What to do: Word for word, reproduce the records, keeping none of the pictures.

Saved data entries

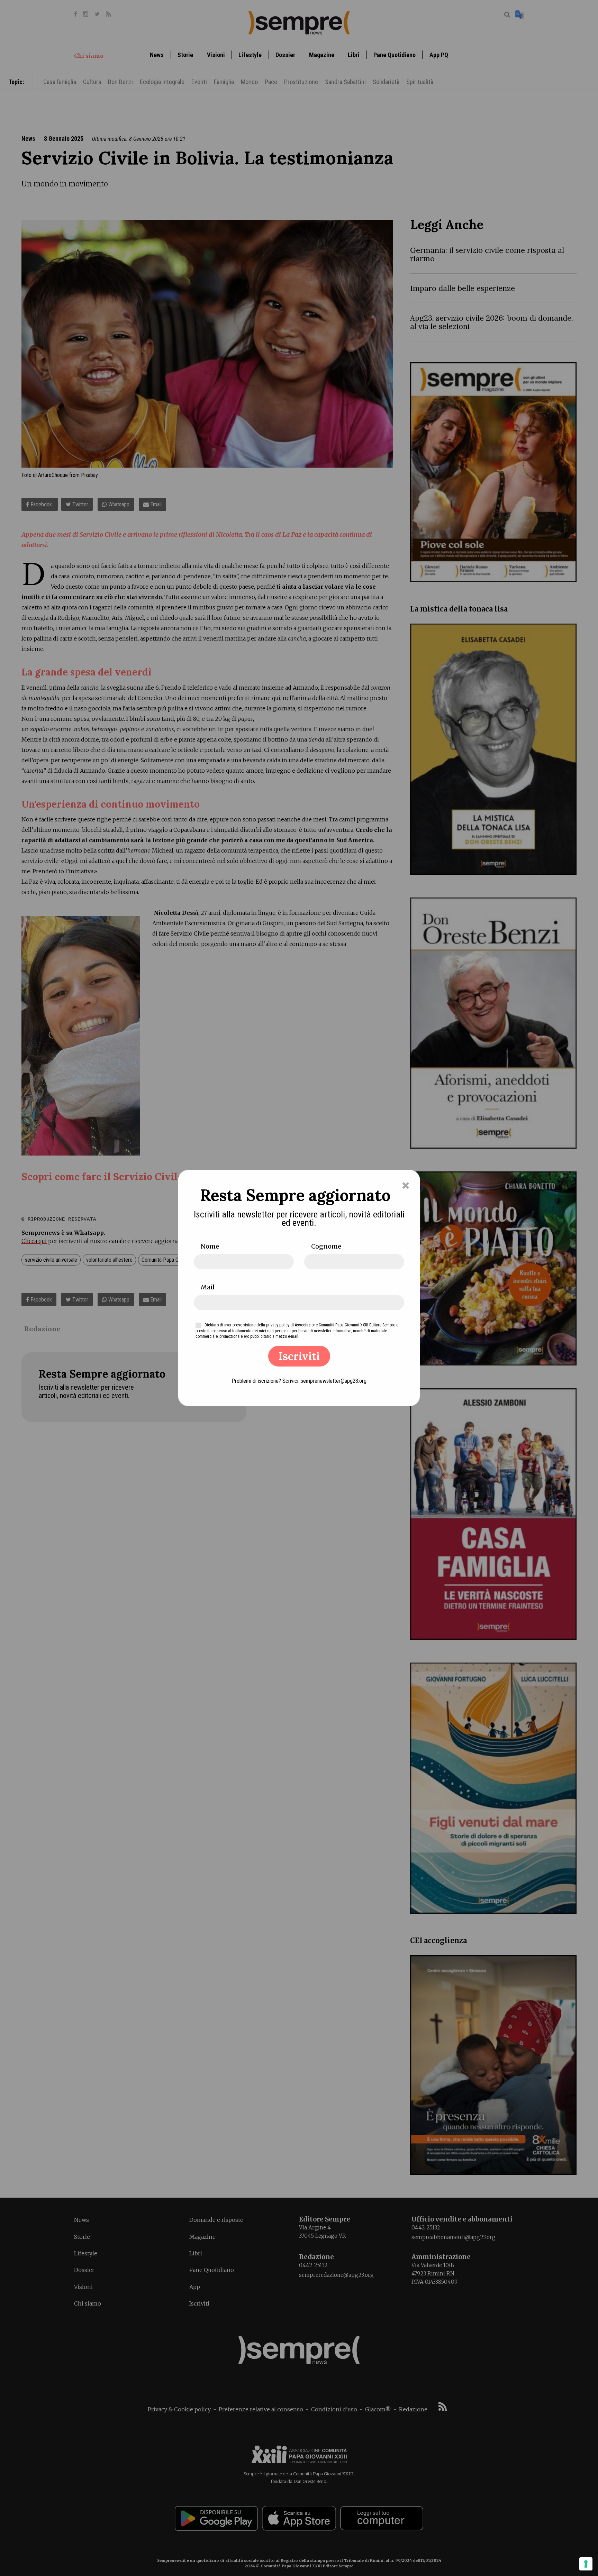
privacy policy (277, 1325)
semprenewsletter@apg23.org (333, 1381)
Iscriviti (299, 1356)
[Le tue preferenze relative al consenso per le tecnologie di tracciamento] (585, 2563)
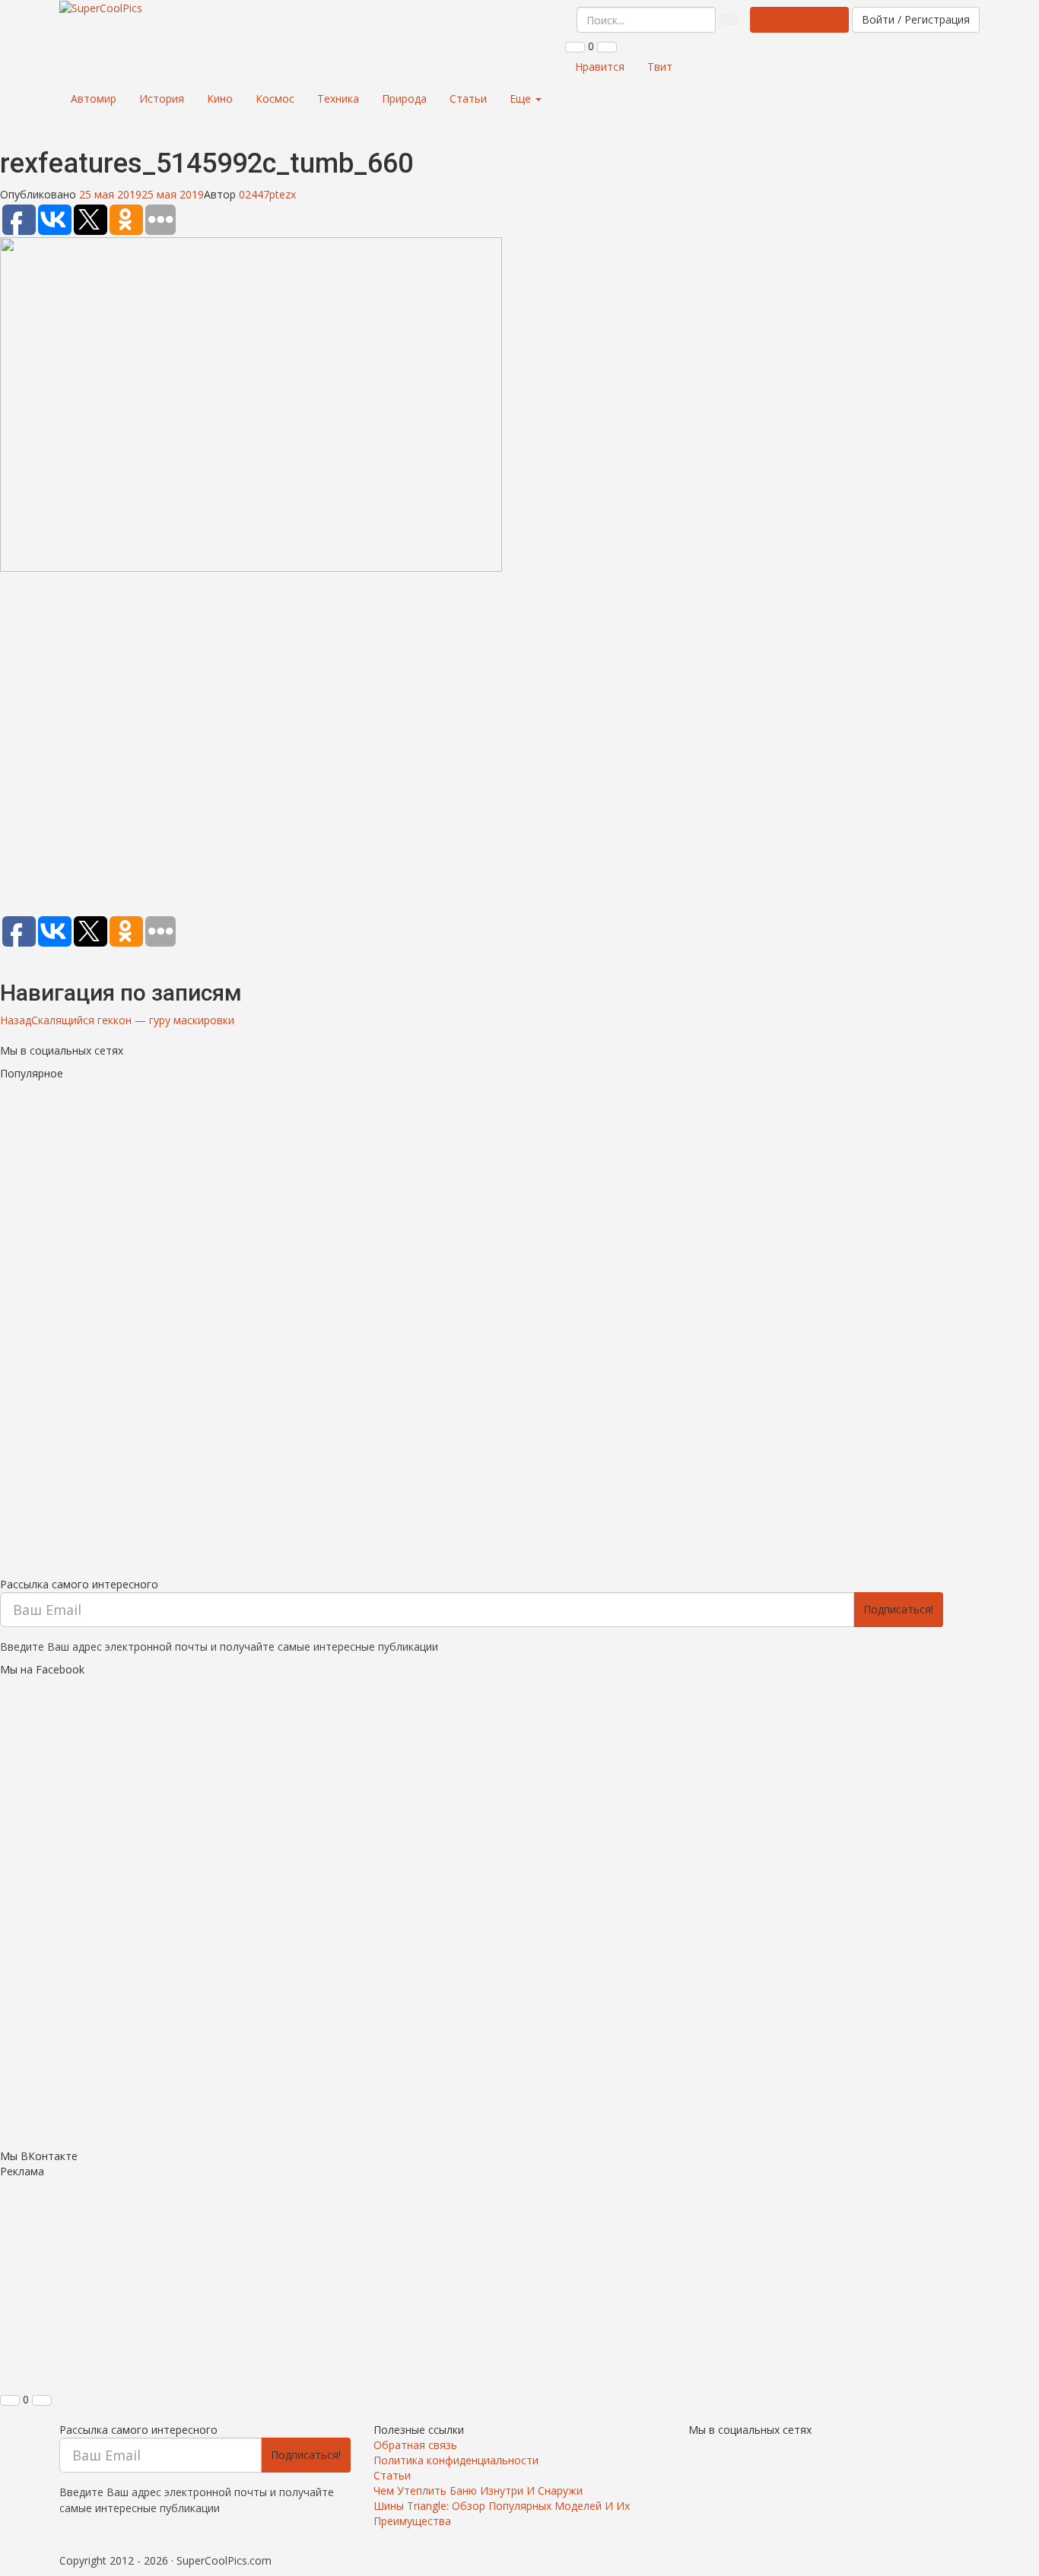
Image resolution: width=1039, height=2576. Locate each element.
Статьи (468, 98)
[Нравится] (575, 47)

Output below:
privacy policy (277, 1325)
semprenewsletter@apg23.org (333, 1381)
Iscriviti (299, 1356)
[Le tue preferenze relative al consenso per le tecnologie di tracciamento] (585, 2563)
Image resolution: width=1039, height=2576. Locate each element.
Статьи (468, 98)
[Нравится] (575, 47)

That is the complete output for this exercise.